Vendite stabili sotto l'albero per i negozi milanesi

Milano – Natale 2007? Divisi i negozi su come sarà: crescono i pessimisti. Vendite in aumento o comunque stabili per sei su dieci, più ottimisti per i regali che per le
feste in tavola: vedono rosa 57 su 100 tra gli alimentari e 59 su 100 tra i non alimentari, meno rispetto agli 84 su 100 e ai 70 su 100 dello scorso anno. E poi pochi i veri entusiasti che
immaginano clienti spendaccioni più del solito: circa uno su 10 negli alimentari, meglio nei regali con quasi uno su cinque (11,5%, 17,3%). È invece prudente la maggior parte
degli operatori: pensano ad una tenuta degli acquisti (45,9% alimentari e 41,8% non alimentare). Anche se superano di poco i pessimisti.
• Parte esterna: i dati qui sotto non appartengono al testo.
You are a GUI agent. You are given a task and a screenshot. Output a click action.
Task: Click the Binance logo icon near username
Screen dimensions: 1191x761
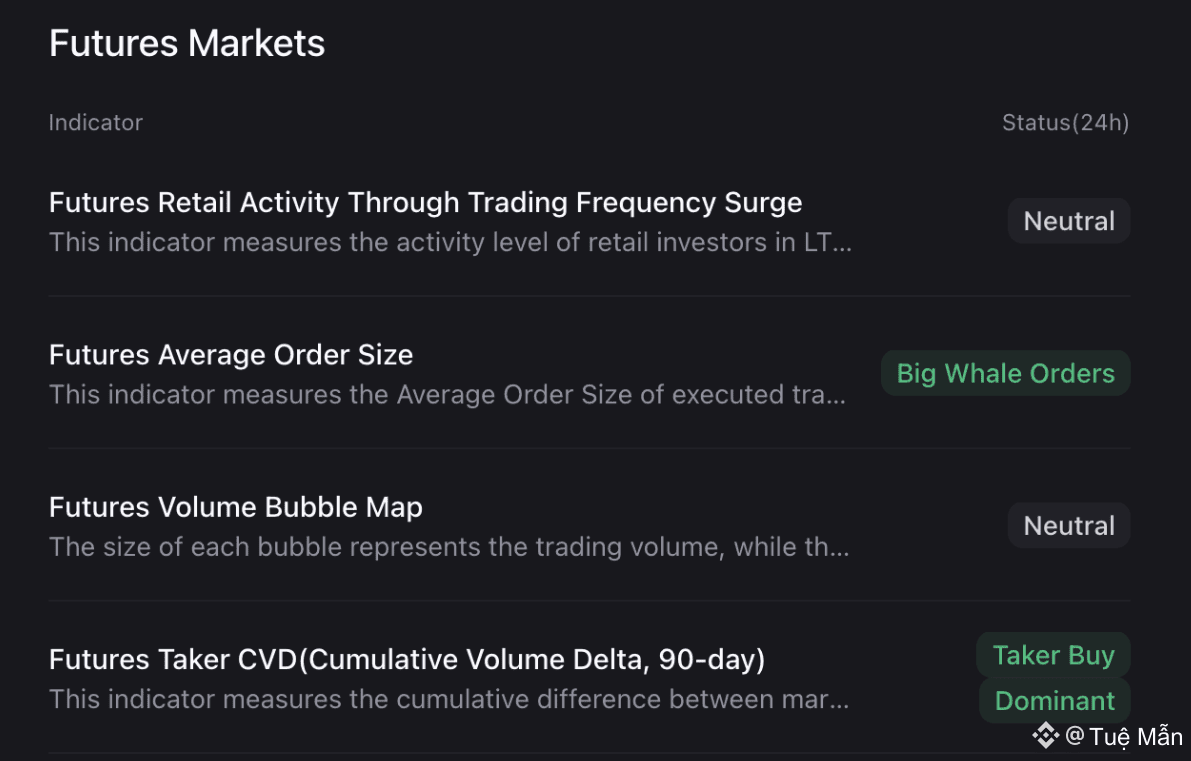click(1045, 736)
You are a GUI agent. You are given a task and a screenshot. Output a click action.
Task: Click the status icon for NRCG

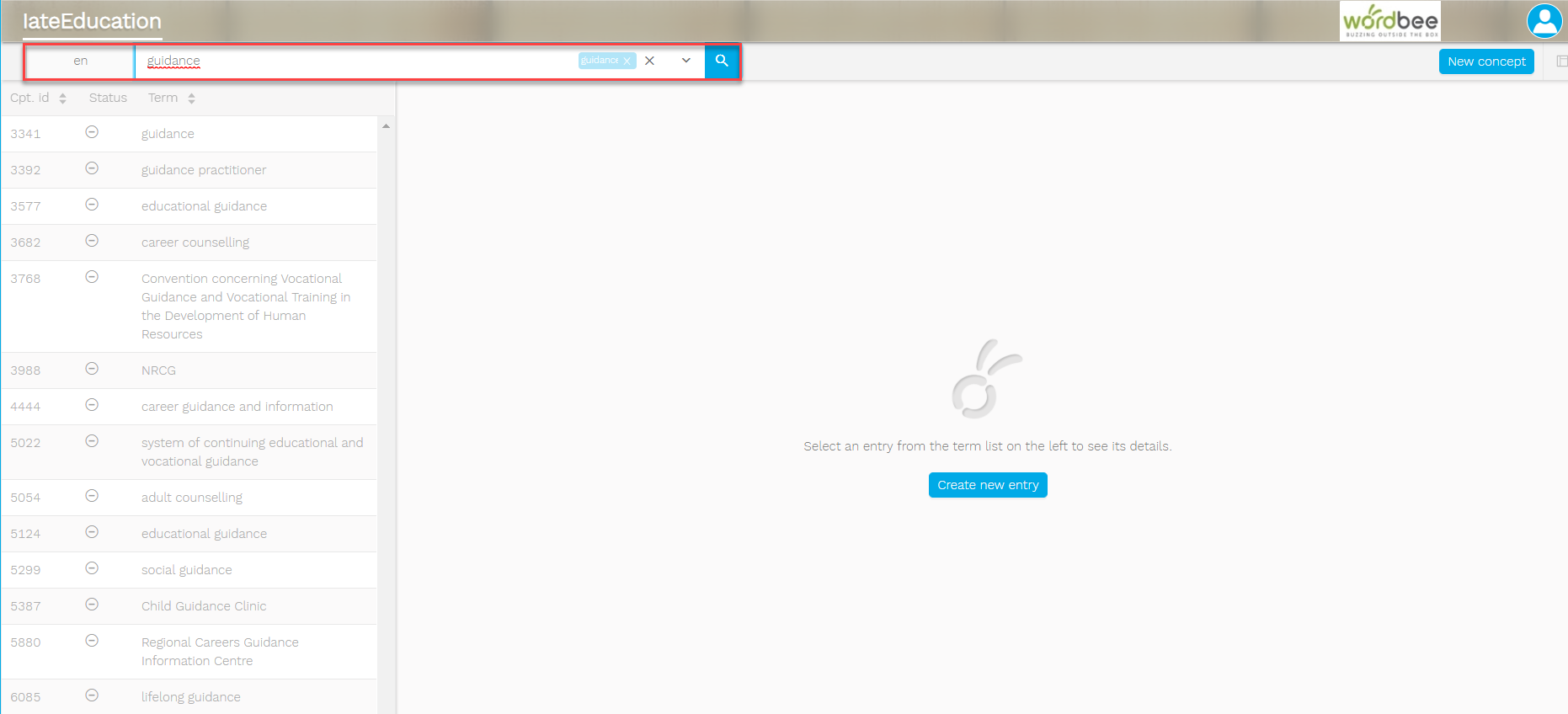tap(92, 369)
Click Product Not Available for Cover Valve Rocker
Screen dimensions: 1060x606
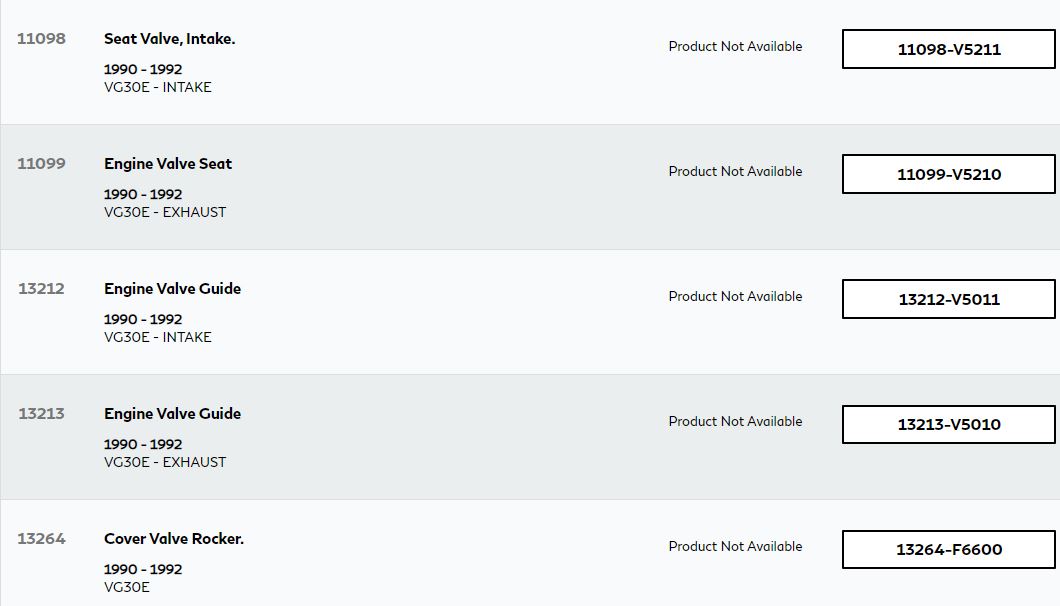pos(735,546)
Va un po’ meglio alle attività più piccole con meno di dieci addetti, più penalizzati almeno nelle attese i medi, anche rispetto ai grandi.

È quanto emerge dall’indagine congiunturale sul settore commercio pubblicata in questi giorni coi dati al terzo trimestre 2007 e con le previsioni per il quarto – dove pesa soprattutto
il Natale – elaborata dal servizio studi della Camera di commercio di Milano.

“Riavviare i consumi – ha dichiarato Carlo Sangalli, presidente della Camera di commercio di Milano -, in particolare in questo periodo festivo e a fronte di prospettive meno ottimiste del
solito, diventa ancora più importante perché rappresenta un elemento decisivo nel bilancio delle piccole imprese commerciali. Rimette in moto l’economia diffusa, infonde coraggio
agli imprenditori, è un fattore decisivo alla base di qualsiasi idea di ripresa economica. Per Natale rafforziamo il rispetto della tradizione più sentita per tutte le famiglie. E
per gli acquisti scegliamo i negozi sotto casa nei quali si coniuga al meglio professionalità, qualità e rapporto umano”.